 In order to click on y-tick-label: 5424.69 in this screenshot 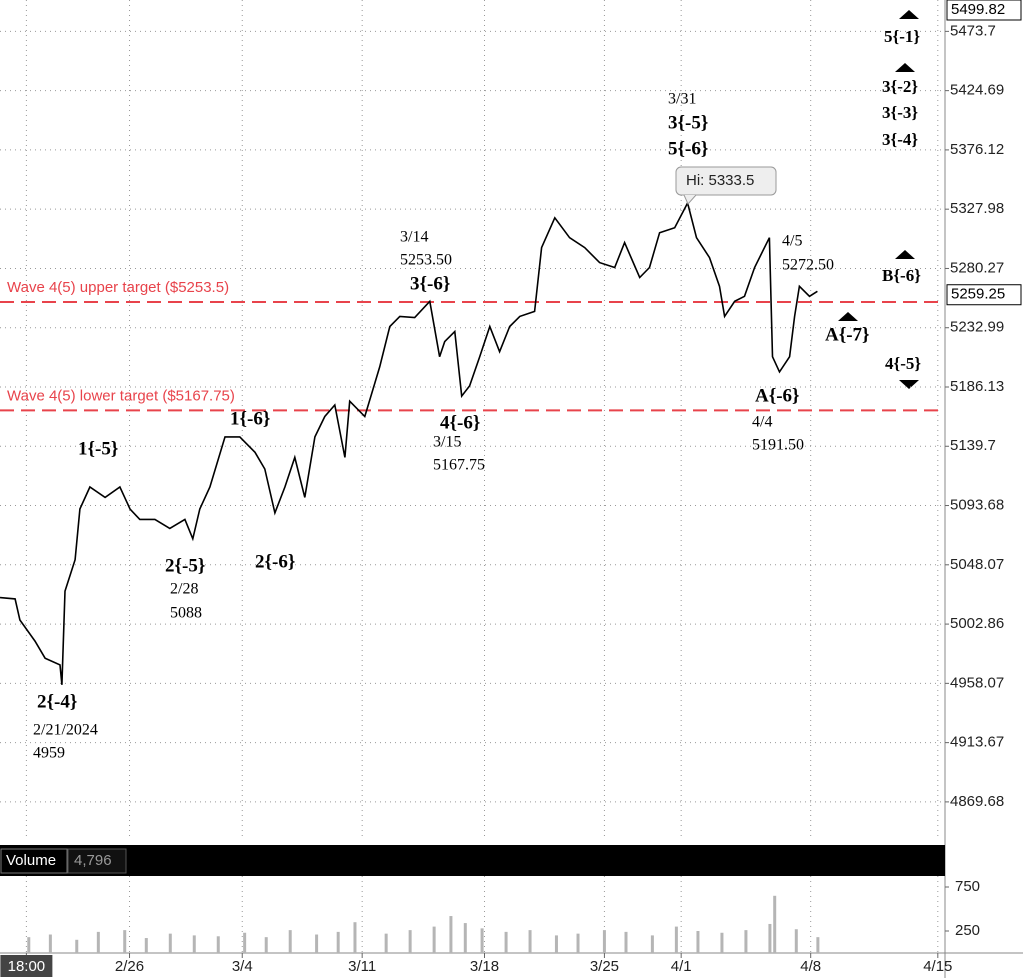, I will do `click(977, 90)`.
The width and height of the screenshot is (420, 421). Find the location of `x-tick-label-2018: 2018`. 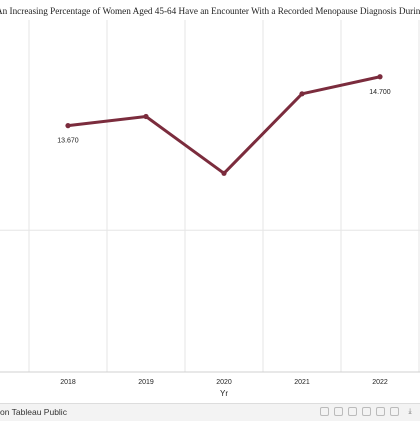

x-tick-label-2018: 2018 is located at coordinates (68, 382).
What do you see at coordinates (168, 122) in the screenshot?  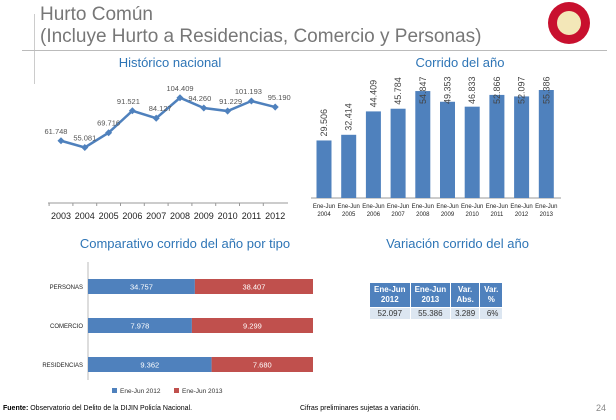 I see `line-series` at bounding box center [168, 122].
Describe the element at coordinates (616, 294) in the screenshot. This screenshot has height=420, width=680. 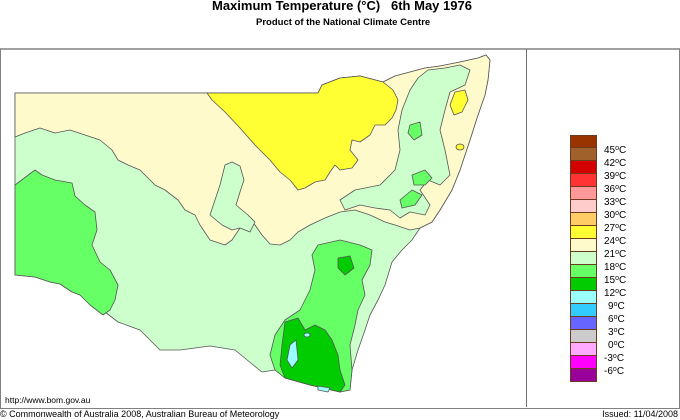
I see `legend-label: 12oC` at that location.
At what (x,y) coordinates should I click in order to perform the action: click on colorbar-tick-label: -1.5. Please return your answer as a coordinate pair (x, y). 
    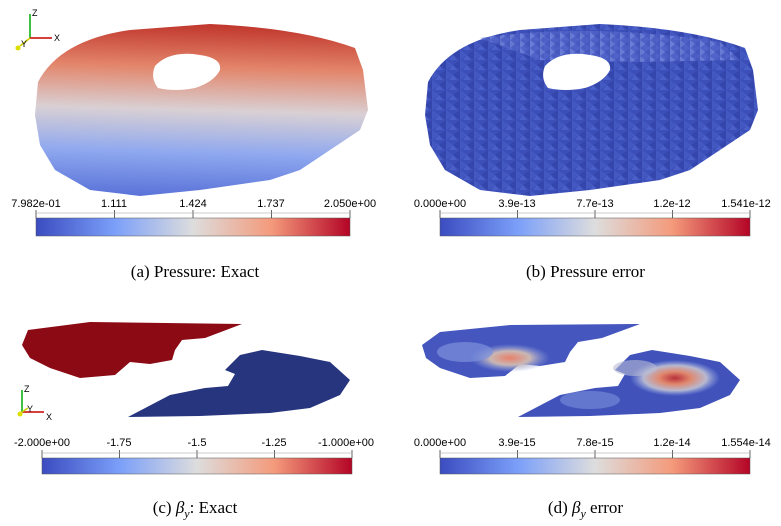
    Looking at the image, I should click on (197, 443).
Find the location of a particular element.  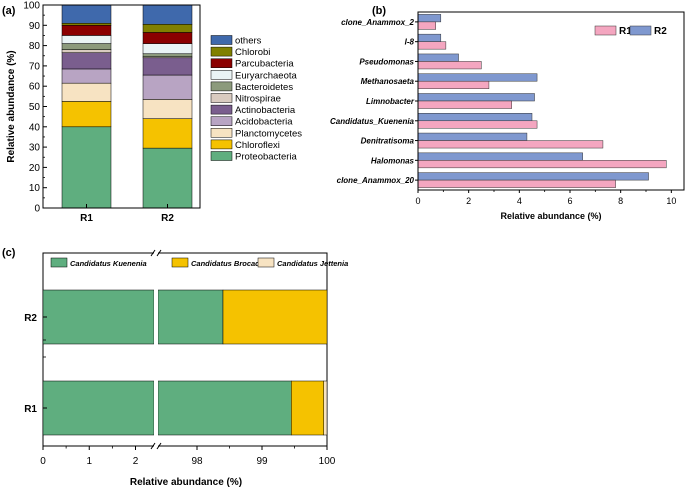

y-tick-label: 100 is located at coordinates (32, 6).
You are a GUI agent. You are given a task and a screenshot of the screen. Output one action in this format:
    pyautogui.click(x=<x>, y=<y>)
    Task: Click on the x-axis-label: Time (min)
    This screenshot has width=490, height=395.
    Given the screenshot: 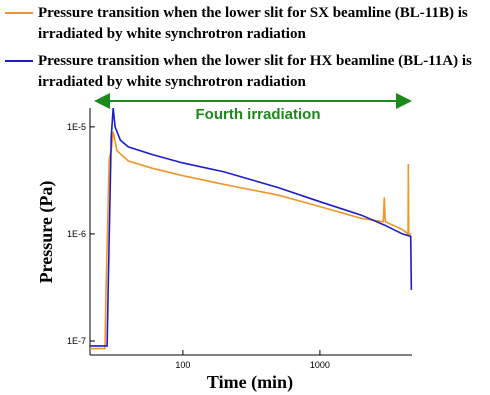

::::::::

- **PROBLEM**
Rewrite the listing from the line with "Describe the element" through the end of the listing, replacing "screenshot" with "screen capture" and keeping everything else the same. Give only those lines, and leave out the pictures.

- **WRITTEN RESPONSE**
Describe the element at coordinates (616, 294) in the screen capture. This screen capture has height=420, width=680. 
I see `legend-label: 12oC` at that location.
At what (x,y) coordinates should I click in order to perform the action: click on colorbar-tick-label: -1.5. Please return your answer as a coordinate pair (x, y). 
    Looking at the image, I should click on (197, 443).
Find the location of a particular element.  

y-tick-label: 100 is located at coordinates (32, 6).
You are a GUI agent. You are given a task and a screen capture of the screen. Output one action in this format:
    pyautogui.click(x=<x>, y=<y>)
    Task: Click on the x-axis-label: Time (min)
    This screen capture has width=490, height=395.
    Given the screen capture: 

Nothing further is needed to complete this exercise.